A. Not having used such a tight coupling with my vacuum tube Tesla coil, I can't speak from experience. And not knowing the other parameters within your coil system makes it even more difficult to respond. If you have had good results using a coefficient of coupling of .3, then all I can say is nice going.
Generally, the literature explaining all of this becomes more than a bit complicated. It involves inductively coupled circuits tuned to the same frequency, coupled circuits tuned to slightly different frequencies (detuning), effective Qs versus actual Qs, Actual coupling versus Critical coupling and so on. I'll leave it to those more knowledgeable on this topic to take up the flag. Anyway, I did qualify my reply by confessing a limited understanding of the complexities of TC circuits.
Q. I've heard of coefficient of coupling and critical coupling but always considered them to be one and the same. Apparently, they are two different and separate quantities.

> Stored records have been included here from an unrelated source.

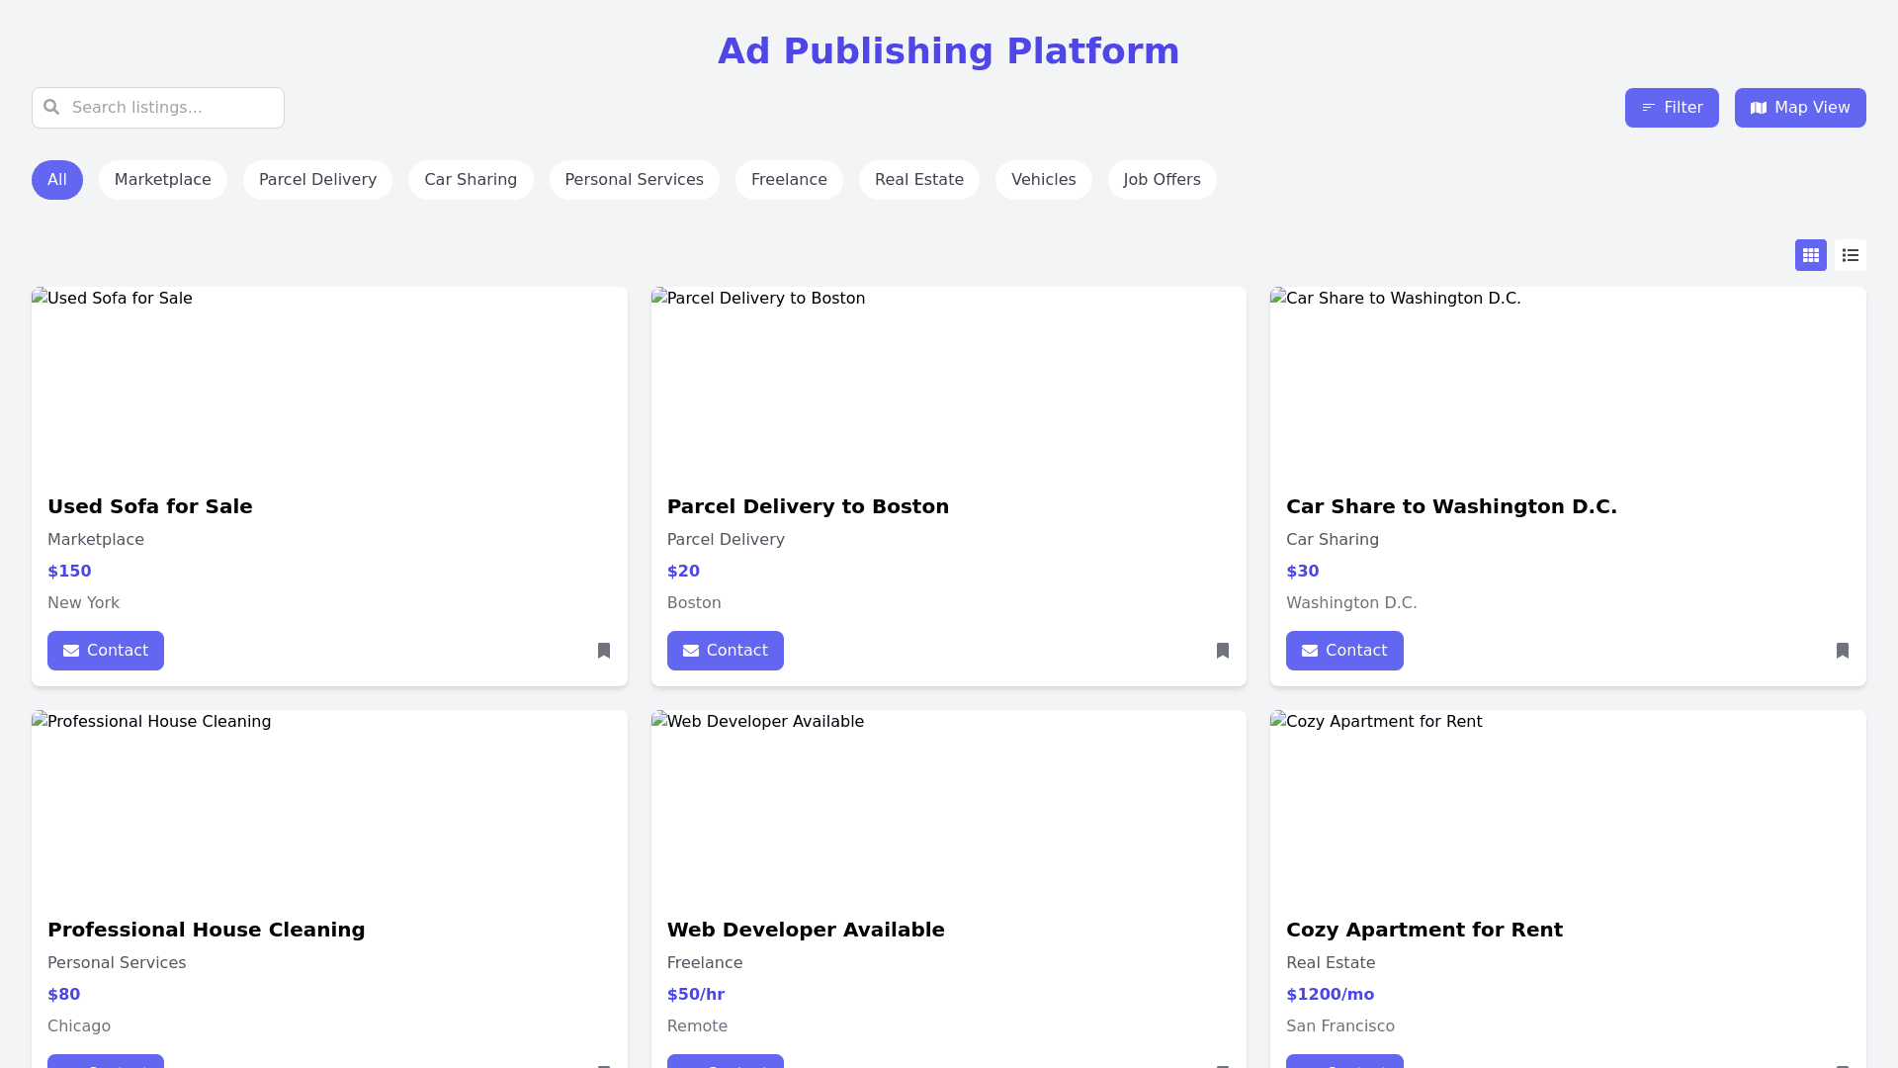The width and height of the screenshot is (1898, 1068).
Task: Switch to list view layout
Action: pyautogui.click(x=1851, y=255)
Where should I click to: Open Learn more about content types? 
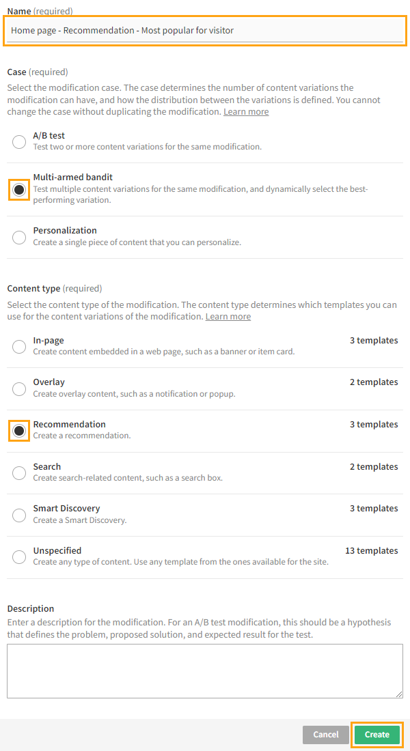click(228, 316)
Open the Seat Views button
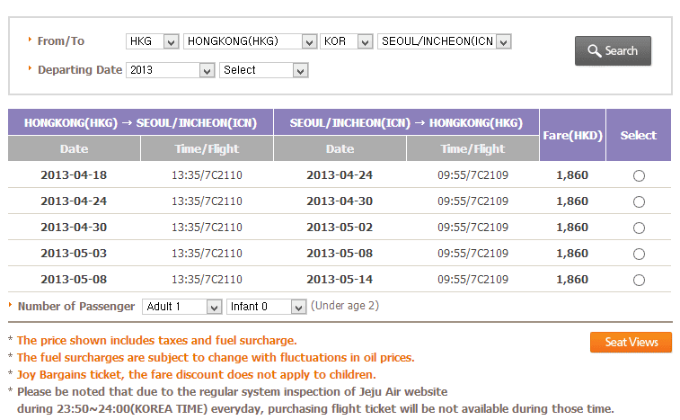680x420 pixels. click(631, 342)
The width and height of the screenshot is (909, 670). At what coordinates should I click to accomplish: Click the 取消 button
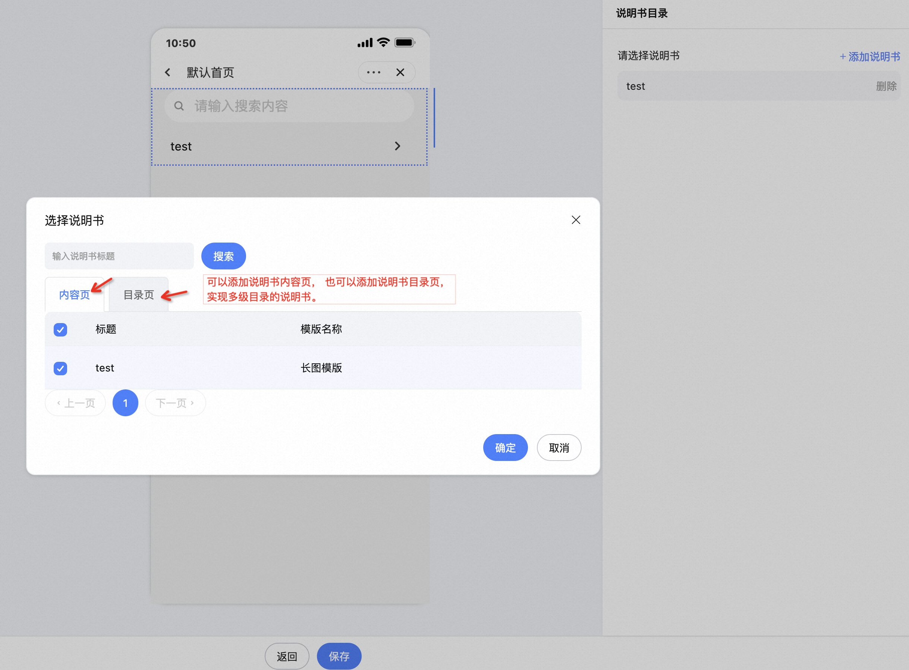(559, 448)

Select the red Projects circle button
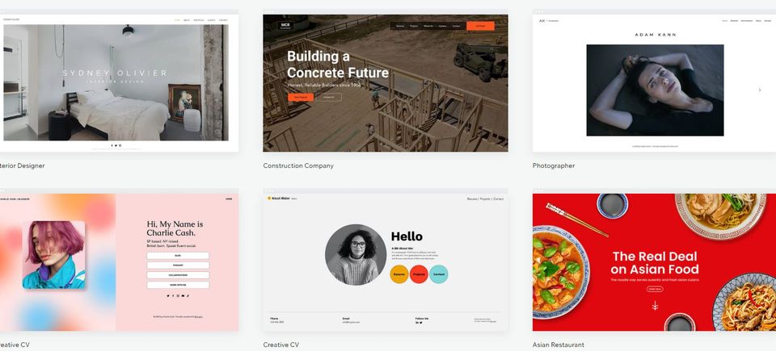coord(419,274)
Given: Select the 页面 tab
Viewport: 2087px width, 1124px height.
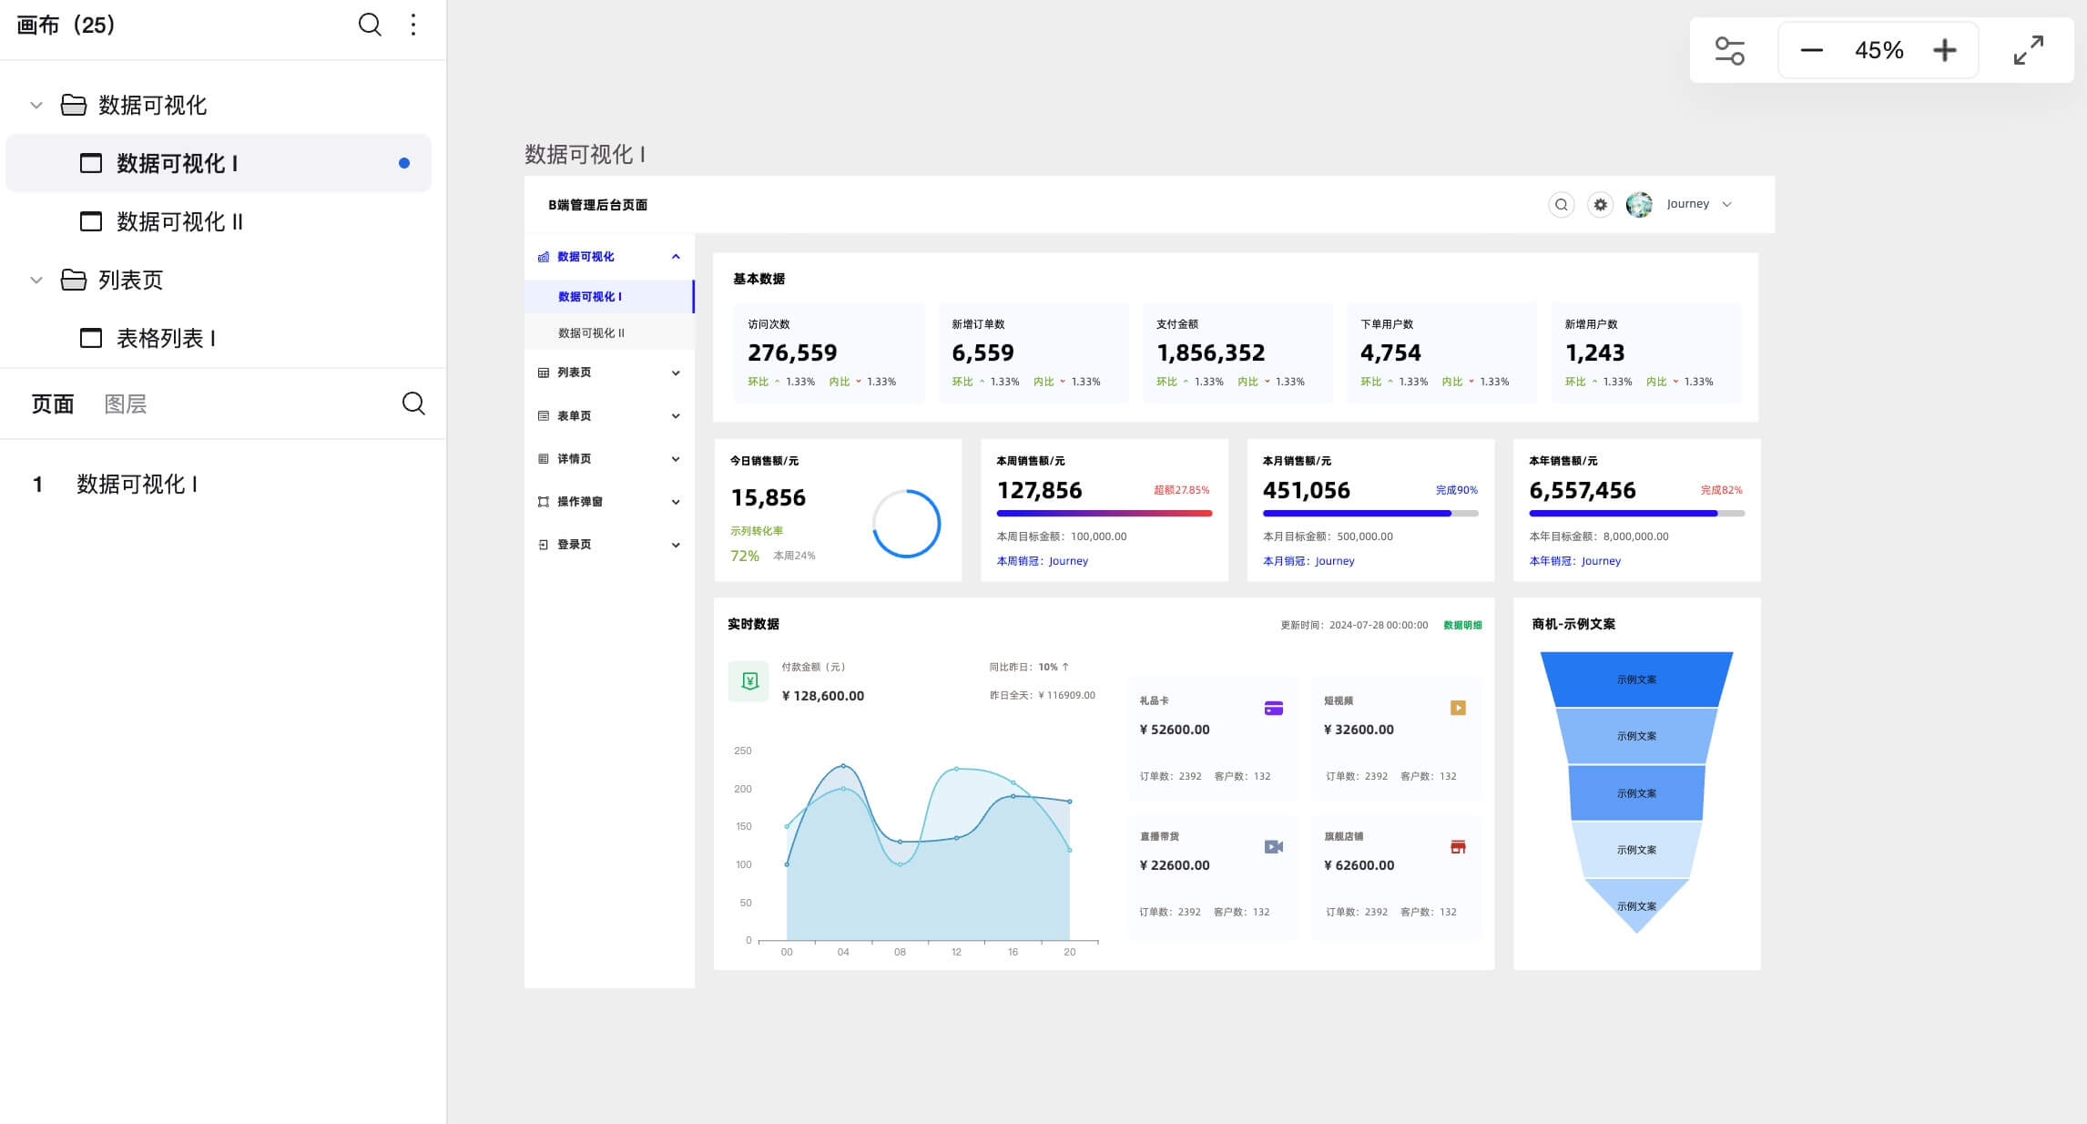Looking at the screenshot, I should (x=53, y=404).
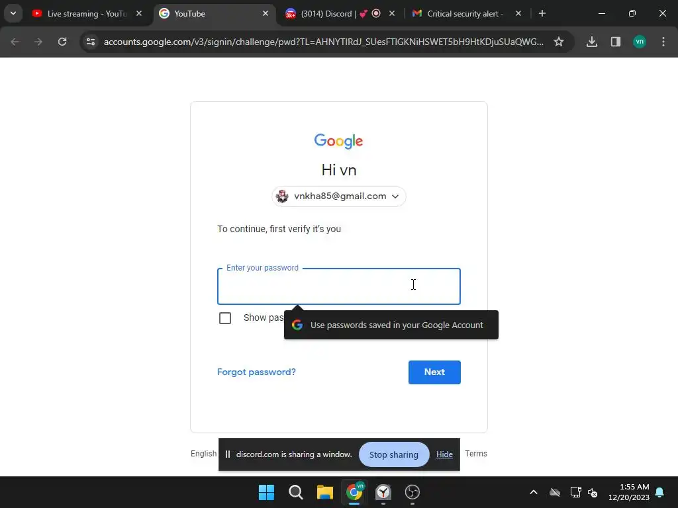
Task: Expand the vnkha85@gmail.com account switcher
Action: click(x=338, y=196)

A. Coefficient of Coupling (K) is set by the physical position of the primary inductor relative to that of the secondary inductor. Unless you build a means for varying the distances between the two coils or the angles of one to the other, K remains fixed.
Critical Coupling (Kc) is dependent primarily on the Qs of the primary and secondary circuits. Maximum output is achieved at Critical Coupling.
The Qs of a circuit can vary in regards to what's going on in the circuit. Therefore as Qs vary, so does the Critical Coupling. As stated in the above reply, Effective Q versus Actual Q and Actual Coupling versus Critical Coupling must be addressed. And it gets even more complicated than this.
In Volume 18, #4, I gave an example of a transmitter getting a maximum peak (highest voltage) when set at a K of .26. Since maximum output occurs at Kc, I wondered whether K and Kc were not one and the same.
Q. In regard to your “Did You Notice” comment (Tesla's 1897 lecture), I noticed a circuit Tesla used for a double-ended system with the capacitor across the transformer secondary and a spark gap on each leg.
A. Readers can see this circuit on page 14 of Leland Anderson's book covering Tesla's lecture (21st Century Books). On page 14, a circuit is shown of a double-ended coil with the primary/secondary turns ratio of 1:1. It was then asked, how is it possible to obtain a voltage rise under those conditions. Anderson points out that high Q values and properly adjusted lengths of the primary and secondary coils were necessary. Take note that the length of the wire in the primary is the same as the length of the wire in the secondary. Strange, indeed.
Incidentally, did you notice that Tesla used choke coils on each leg of the high voltage transformer?